First there are 4 data points.

1\. Total number of visitors 2\. How many of those are mac users 3\. How many
of those clicked on the "Buy" button 4\. How many bought (those are the red
dots)

As you can see in the vertical axis it's a laymans logarithmic scale since I
had high numbers of visitors compared to how many bought the app.

Second

I actually hand crafted the graph.

1\. Getting number from Analytics + numbers from App store

2\. putting them into a google document spreadsheet
[https://docs.google.com/spreadsheet/ccc?key=0As_7Yc_iucRqdGo...](https://docs.google.com/spreadsheet/ccc?key=0As_7Yc_iucRqdGoyU0ROUDhfRWcteE4wckhPaTlDNnc&hl=en_US)

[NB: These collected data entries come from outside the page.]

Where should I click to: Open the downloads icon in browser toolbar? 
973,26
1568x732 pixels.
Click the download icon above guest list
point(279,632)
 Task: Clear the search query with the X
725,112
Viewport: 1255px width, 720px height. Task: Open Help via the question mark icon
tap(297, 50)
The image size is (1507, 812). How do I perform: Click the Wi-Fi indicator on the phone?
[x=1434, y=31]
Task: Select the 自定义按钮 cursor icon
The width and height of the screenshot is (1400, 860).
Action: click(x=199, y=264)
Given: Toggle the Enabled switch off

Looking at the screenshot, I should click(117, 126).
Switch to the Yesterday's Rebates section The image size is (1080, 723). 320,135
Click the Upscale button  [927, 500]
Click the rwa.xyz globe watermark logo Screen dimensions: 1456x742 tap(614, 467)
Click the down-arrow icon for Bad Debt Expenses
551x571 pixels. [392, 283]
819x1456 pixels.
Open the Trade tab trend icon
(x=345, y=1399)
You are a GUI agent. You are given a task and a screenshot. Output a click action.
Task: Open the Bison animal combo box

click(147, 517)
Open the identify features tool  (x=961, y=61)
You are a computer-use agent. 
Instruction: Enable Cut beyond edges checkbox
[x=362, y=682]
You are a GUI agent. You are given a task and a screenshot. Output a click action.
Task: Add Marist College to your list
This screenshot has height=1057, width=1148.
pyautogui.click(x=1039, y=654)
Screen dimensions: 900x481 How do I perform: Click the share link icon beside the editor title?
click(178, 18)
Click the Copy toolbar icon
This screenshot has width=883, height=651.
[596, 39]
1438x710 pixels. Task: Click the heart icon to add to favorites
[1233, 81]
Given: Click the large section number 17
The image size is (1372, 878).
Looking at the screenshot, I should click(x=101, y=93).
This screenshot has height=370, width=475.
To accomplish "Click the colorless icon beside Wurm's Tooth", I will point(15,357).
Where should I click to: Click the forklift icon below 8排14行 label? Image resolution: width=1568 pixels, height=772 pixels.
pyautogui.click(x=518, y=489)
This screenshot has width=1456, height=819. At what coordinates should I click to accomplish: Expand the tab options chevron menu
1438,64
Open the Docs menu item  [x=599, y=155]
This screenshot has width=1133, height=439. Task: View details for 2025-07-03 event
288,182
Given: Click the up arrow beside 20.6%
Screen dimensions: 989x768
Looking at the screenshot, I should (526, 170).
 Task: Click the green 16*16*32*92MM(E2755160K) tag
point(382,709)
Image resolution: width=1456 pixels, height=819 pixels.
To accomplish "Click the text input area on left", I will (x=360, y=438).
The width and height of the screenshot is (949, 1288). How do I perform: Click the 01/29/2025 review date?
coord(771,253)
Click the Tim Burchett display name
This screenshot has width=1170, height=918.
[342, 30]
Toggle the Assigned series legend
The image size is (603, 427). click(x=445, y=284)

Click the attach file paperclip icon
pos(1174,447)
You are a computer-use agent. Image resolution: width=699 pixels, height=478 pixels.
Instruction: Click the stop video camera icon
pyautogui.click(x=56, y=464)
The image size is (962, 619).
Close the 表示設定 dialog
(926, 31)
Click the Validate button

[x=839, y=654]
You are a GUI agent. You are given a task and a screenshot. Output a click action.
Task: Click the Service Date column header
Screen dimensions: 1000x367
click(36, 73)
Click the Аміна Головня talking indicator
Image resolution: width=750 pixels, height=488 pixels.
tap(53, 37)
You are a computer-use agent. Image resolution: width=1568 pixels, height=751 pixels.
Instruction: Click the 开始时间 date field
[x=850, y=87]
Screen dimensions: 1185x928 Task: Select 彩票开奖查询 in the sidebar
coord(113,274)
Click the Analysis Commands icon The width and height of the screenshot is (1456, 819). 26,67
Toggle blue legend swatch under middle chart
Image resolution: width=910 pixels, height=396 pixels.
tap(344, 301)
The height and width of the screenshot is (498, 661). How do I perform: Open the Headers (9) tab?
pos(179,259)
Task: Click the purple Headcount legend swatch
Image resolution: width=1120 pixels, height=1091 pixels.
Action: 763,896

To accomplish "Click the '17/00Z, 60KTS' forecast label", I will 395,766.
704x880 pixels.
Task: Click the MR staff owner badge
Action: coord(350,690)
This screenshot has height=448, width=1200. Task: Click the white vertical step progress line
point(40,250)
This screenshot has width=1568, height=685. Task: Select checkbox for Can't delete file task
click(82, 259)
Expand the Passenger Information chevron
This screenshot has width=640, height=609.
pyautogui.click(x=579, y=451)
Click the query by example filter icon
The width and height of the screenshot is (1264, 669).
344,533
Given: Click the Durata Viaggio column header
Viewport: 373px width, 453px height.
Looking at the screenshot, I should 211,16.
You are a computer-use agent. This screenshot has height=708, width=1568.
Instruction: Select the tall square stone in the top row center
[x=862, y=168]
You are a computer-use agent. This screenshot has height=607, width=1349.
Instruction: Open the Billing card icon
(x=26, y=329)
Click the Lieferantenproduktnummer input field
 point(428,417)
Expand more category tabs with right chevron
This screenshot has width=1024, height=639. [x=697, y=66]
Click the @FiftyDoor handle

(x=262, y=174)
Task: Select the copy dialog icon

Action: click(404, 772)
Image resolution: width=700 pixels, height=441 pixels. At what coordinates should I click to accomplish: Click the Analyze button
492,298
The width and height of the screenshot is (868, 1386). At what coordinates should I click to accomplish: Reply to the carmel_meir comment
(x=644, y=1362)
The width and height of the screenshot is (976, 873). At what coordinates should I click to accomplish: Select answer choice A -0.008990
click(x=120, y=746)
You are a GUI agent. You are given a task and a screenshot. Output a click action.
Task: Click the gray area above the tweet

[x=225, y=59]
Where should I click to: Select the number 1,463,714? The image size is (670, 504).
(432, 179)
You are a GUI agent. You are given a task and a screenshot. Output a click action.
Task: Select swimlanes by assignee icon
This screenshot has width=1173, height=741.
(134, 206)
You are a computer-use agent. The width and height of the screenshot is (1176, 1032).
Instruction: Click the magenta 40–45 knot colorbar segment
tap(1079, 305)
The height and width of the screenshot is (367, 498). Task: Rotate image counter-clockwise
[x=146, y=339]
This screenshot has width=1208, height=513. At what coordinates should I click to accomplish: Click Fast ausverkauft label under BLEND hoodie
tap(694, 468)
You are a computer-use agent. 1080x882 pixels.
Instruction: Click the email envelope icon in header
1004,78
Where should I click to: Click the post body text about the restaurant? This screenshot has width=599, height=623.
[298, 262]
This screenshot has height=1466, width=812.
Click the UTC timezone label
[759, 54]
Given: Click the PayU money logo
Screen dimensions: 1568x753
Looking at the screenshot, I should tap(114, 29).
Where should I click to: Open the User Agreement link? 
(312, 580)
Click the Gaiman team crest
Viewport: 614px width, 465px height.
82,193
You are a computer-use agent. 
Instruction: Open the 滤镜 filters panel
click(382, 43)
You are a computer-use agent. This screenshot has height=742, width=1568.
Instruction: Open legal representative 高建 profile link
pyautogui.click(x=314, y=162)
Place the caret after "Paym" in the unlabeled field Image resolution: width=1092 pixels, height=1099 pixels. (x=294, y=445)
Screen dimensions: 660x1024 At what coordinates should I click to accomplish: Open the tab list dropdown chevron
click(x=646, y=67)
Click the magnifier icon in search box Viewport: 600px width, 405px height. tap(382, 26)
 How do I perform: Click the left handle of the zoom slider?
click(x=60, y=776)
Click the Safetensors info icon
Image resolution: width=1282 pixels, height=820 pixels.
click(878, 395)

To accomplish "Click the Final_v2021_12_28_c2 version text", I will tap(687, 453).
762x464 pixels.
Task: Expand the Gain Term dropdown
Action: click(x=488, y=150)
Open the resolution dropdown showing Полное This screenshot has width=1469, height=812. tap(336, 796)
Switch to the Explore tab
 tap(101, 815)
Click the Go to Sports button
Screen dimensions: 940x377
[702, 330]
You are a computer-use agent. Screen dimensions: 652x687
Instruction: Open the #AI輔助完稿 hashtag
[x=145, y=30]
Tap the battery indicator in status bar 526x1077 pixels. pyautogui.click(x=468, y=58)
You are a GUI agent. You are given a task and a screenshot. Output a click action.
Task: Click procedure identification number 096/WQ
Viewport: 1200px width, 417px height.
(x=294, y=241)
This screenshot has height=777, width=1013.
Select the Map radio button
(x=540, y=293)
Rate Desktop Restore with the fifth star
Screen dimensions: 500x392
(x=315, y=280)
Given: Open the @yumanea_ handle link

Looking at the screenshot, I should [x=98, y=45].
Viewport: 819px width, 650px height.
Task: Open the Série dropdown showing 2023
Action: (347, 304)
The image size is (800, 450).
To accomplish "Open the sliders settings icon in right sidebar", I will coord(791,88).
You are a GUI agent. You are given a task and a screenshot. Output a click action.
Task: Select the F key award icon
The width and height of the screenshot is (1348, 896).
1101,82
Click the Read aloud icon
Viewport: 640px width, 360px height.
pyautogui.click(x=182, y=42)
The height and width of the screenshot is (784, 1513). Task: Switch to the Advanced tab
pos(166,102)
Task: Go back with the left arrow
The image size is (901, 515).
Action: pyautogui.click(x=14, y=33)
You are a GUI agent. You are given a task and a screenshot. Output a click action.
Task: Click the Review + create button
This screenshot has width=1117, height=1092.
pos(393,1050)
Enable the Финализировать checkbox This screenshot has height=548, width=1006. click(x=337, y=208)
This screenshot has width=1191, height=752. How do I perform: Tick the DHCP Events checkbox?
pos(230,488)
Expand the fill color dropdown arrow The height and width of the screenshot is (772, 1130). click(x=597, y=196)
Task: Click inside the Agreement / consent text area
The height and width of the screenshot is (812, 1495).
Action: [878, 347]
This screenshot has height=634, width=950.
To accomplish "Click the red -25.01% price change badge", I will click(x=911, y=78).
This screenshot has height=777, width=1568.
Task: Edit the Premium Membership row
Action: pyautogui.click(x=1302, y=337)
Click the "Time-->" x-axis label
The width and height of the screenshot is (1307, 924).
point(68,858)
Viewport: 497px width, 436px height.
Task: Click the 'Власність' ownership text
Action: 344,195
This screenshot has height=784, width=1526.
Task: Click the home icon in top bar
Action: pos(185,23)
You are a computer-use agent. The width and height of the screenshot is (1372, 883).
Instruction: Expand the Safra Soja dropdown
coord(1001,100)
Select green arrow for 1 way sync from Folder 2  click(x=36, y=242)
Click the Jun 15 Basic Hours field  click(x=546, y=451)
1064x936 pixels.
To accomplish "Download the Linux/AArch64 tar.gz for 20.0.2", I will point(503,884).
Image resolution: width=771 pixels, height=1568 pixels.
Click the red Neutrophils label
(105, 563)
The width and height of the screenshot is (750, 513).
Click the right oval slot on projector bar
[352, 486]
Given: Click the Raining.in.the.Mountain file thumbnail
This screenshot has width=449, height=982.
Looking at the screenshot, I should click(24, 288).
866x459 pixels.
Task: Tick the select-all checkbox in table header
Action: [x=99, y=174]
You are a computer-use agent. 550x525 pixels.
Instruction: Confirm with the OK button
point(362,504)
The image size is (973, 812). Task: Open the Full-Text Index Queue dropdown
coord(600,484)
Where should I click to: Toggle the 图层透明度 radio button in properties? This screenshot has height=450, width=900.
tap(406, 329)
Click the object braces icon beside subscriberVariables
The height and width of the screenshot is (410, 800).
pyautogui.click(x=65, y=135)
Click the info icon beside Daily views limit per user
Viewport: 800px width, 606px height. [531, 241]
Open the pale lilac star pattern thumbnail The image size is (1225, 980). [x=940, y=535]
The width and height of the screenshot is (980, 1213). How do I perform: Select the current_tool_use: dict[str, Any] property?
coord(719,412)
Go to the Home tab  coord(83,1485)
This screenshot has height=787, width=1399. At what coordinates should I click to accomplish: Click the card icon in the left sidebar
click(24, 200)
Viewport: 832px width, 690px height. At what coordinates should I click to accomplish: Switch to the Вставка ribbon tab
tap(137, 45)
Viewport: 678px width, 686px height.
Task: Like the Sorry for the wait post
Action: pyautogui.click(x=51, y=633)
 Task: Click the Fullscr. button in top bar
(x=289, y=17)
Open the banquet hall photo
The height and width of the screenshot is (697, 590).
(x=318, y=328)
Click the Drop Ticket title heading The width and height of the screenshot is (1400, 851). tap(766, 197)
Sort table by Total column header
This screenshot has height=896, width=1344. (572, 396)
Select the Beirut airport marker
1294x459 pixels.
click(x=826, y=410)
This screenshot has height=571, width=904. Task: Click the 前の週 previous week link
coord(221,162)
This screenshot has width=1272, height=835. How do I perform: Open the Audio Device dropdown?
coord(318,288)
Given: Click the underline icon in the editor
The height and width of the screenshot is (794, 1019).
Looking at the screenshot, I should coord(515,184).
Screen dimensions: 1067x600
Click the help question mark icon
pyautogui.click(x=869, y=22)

3\. Then building the basic graph in illustrator 4\. Styling it in FireWorks

Do I wish there were an easier way for what I want to accomplish?

You bet!

------
timeuser
Reviews and ratings are very important on the App Stores and you don't have
any for your app yet. It's a bit of a chicken and egg type problem to get
those first reviews but they are really important. I don't know of a good
solution for getting genuine user reviews reliably other than asking in-app.
That's something that's done often in iOS apps, but I haven't seen it in a Mac
app. It can be annoying and intrusive so it's definitely something to consider
carefully. I don't have your app, perhaps you could suggest a user review in
an intro screen that comes up the first time your app launches?

------
chc
A non-App Store version is probably a good idea — I've heard from developers
who offer them that the website version is a decent portion of their sales.
But don't put in a lot of effort to cater to people on OS X versions older
than 10.6, and I say that as somebody who regularly uses Macs with 10.4 and
10.5. That's a demonstrably stingy demographic whose numbers are decreasing
all the time — not a good investment.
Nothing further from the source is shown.